As I mentioned above, you can install the free version of Prey on up to 3 devices, and I think that it’s a great idea to do that. The program will automatically capture your serial numbers, which are critical in recovering stolen goods, and most of us do not have these written down. So at the very least, you will have that, and the ability to track your stuff should it wander away from you. But I fully believe that this program is insurance for my electronics (Did I mention that the paid version can protect up to 10 devices? No? Well I just did!), and more than willing to pay for it, especially given the amazing deal that the fine folks at AppSumo were able to offer. If you’re not familiar with AppSumo, they are an awesome company that works to secure amazing discounts on software and training from other internet companies. They’re primarily focussed on internet entrepreneurs but occasionally a deal comes along for the masses… like this one!

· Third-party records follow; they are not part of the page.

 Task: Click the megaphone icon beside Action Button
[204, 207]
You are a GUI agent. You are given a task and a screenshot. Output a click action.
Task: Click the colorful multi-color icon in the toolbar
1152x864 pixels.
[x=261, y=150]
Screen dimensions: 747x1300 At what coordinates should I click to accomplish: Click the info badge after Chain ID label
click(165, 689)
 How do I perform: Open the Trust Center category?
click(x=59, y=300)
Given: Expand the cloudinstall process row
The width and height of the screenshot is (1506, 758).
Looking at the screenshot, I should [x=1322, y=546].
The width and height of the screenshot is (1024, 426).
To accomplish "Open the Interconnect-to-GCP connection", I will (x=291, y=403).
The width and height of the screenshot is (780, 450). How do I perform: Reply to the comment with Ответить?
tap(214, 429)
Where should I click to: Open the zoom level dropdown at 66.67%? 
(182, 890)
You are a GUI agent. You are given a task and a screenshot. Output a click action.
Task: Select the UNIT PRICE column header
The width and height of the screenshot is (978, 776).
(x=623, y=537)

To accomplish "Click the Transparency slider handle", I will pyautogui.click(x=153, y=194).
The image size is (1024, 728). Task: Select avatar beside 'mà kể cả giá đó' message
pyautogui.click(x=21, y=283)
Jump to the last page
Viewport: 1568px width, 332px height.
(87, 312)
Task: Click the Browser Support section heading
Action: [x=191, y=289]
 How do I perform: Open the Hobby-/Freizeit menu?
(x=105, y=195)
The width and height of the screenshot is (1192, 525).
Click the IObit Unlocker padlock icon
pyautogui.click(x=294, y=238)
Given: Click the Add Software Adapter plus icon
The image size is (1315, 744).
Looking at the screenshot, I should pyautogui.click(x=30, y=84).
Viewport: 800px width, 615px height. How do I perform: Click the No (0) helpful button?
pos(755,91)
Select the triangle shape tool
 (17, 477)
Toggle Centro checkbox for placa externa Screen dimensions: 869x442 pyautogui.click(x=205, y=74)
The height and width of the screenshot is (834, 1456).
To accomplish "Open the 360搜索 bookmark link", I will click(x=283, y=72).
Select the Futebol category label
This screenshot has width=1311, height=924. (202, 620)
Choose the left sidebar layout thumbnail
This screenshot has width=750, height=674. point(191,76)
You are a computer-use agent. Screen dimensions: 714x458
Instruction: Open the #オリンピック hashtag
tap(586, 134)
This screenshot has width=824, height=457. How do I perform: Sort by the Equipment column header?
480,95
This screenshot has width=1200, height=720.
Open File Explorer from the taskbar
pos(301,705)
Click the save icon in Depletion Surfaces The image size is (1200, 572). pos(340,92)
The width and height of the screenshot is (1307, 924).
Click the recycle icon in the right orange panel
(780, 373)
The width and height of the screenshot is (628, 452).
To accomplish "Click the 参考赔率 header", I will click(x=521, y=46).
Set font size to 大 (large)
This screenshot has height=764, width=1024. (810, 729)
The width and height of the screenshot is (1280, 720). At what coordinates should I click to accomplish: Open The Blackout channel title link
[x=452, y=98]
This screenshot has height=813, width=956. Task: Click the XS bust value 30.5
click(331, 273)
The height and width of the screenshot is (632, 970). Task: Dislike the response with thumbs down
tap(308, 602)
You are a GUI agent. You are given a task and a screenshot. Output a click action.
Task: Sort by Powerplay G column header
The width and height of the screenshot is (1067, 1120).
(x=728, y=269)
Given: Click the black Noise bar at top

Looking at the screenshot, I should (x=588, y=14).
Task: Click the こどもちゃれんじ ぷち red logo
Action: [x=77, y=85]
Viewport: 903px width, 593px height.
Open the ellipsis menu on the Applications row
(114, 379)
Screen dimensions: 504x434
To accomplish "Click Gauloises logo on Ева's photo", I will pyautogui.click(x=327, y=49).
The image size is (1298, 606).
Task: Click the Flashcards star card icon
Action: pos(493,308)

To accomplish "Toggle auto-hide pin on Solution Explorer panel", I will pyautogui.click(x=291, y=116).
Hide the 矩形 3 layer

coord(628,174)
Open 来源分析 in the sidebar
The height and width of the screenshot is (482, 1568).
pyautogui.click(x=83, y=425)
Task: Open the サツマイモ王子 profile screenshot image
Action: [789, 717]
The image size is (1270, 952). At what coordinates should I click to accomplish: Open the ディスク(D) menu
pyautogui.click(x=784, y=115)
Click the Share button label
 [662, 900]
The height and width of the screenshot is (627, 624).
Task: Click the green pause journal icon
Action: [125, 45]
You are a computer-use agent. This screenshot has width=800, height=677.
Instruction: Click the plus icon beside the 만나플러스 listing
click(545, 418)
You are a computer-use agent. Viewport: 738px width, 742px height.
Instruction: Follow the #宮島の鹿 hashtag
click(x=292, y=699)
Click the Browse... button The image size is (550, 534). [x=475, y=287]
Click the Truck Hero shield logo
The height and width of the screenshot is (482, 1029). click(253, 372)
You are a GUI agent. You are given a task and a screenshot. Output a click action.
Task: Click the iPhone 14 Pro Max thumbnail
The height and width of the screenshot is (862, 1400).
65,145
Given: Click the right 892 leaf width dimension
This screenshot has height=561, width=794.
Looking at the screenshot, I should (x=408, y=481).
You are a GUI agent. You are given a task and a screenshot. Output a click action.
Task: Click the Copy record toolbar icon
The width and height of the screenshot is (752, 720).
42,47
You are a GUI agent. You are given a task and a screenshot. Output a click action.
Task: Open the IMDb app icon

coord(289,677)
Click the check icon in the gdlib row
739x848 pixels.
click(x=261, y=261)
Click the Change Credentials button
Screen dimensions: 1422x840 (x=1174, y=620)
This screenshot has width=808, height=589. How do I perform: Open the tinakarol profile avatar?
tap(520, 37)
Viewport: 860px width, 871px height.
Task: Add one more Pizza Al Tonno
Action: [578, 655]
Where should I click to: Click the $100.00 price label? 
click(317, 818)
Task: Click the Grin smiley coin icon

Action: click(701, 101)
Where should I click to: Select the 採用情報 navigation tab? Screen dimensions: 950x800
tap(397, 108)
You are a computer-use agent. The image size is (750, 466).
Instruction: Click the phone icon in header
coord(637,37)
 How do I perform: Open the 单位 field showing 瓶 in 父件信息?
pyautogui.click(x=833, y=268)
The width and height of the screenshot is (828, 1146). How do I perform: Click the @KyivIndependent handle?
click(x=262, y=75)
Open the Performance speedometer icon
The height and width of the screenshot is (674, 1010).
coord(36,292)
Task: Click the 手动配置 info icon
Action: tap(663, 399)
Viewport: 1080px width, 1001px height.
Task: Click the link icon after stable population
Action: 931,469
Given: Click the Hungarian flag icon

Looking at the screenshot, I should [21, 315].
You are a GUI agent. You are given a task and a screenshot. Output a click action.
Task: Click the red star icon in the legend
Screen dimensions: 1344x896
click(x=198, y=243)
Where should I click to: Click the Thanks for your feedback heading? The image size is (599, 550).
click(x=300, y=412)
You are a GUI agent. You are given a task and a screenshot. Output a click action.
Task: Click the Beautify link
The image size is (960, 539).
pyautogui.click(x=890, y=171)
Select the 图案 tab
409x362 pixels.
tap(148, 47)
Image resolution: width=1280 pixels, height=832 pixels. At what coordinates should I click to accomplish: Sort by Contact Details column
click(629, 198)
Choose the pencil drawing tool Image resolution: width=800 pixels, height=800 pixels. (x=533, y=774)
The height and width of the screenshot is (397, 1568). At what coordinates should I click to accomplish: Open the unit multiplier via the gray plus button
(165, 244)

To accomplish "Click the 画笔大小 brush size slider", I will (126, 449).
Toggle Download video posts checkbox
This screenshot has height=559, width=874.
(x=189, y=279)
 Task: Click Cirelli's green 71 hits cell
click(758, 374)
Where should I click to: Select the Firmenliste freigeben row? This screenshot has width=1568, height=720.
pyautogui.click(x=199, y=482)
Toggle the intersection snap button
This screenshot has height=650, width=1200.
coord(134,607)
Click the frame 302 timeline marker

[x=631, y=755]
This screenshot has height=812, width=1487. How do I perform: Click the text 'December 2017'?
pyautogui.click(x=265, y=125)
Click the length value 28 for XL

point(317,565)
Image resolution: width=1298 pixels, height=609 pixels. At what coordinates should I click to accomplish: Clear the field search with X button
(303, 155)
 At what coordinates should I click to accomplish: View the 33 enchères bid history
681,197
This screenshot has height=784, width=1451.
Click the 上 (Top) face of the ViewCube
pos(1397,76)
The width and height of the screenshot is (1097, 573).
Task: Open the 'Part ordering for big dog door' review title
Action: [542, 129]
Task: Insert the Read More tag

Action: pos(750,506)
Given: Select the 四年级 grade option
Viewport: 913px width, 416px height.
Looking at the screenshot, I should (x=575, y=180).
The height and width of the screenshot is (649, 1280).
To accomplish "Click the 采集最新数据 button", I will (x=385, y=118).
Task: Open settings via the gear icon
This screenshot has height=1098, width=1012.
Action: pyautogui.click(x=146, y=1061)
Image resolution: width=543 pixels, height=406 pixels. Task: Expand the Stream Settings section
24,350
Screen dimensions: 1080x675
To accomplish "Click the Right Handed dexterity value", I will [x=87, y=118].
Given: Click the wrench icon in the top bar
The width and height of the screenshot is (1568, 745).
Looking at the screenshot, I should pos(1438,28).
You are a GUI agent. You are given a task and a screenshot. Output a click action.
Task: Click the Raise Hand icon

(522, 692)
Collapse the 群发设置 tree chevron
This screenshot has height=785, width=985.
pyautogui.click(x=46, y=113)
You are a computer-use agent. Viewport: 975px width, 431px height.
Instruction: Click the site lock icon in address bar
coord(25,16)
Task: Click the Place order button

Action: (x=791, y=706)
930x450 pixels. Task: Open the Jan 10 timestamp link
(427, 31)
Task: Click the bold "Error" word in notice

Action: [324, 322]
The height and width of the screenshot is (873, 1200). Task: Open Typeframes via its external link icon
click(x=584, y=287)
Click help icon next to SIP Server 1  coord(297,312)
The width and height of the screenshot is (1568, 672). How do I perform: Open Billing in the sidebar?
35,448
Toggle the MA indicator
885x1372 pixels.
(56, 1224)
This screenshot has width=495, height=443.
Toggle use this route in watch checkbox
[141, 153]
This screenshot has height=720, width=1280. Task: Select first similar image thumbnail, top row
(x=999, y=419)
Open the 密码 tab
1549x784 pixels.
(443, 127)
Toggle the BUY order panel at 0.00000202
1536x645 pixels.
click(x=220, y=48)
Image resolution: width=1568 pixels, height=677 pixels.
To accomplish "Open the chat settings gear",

Will this change? Probably. Many of the AppSumo deals are time limited, but I don’t see a timer associated with this one. Still, it’s unrealistic to think that this offer will be available forever… so at the time of this writing $49 is a pretty sweet deal for something that normally costs $162.
And like I said earlier… even if you don’t want to spend the money to protect your hard-earned tech… do yourself a favour and install the free version. The Prey website has a section with customer testimonials… and these look to be 100% legit.
I wish that I had Prey installed on those Cisco routers.